[Your task] The result is the exact lines from the one containing "The image size is (727, 440)." through the final line of the entries; leave out the pictures.

[Records provided]
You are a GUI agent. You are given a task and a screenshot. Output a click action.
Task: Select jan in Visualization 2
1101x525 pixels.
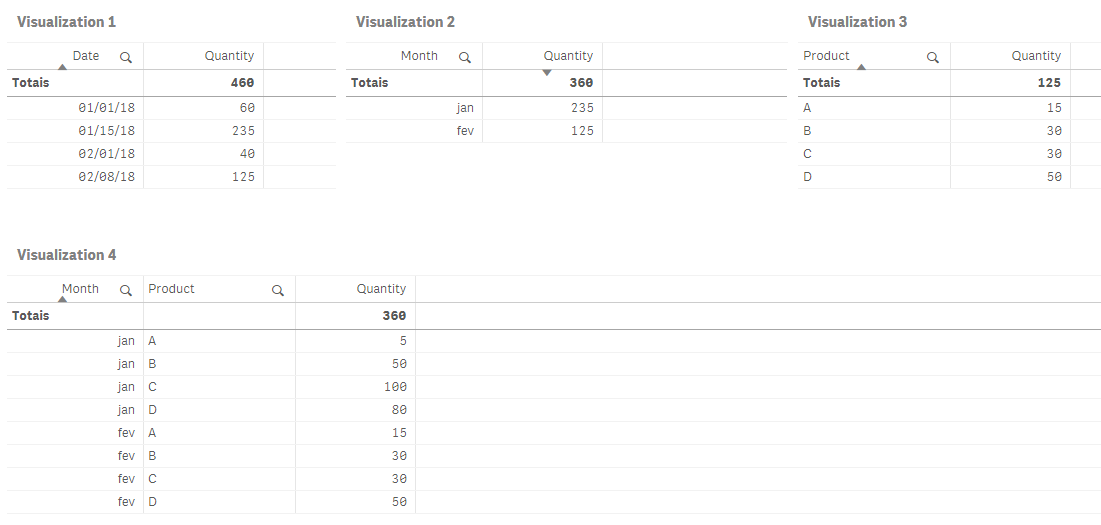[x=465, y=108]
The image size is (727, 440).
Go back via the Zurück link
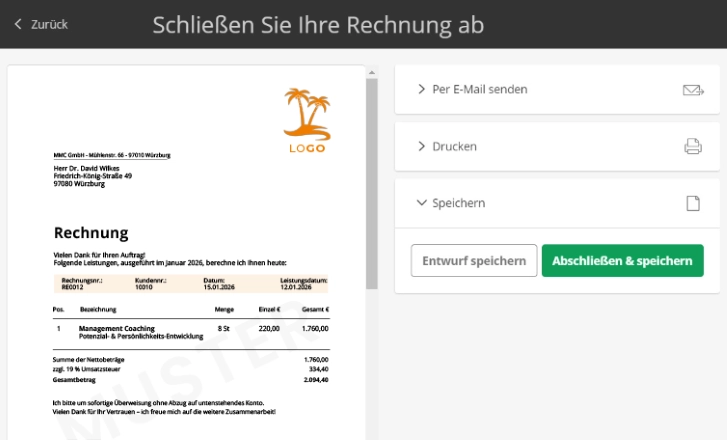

[Response below]
The image size is (727, 440).
Go back via the Zurück link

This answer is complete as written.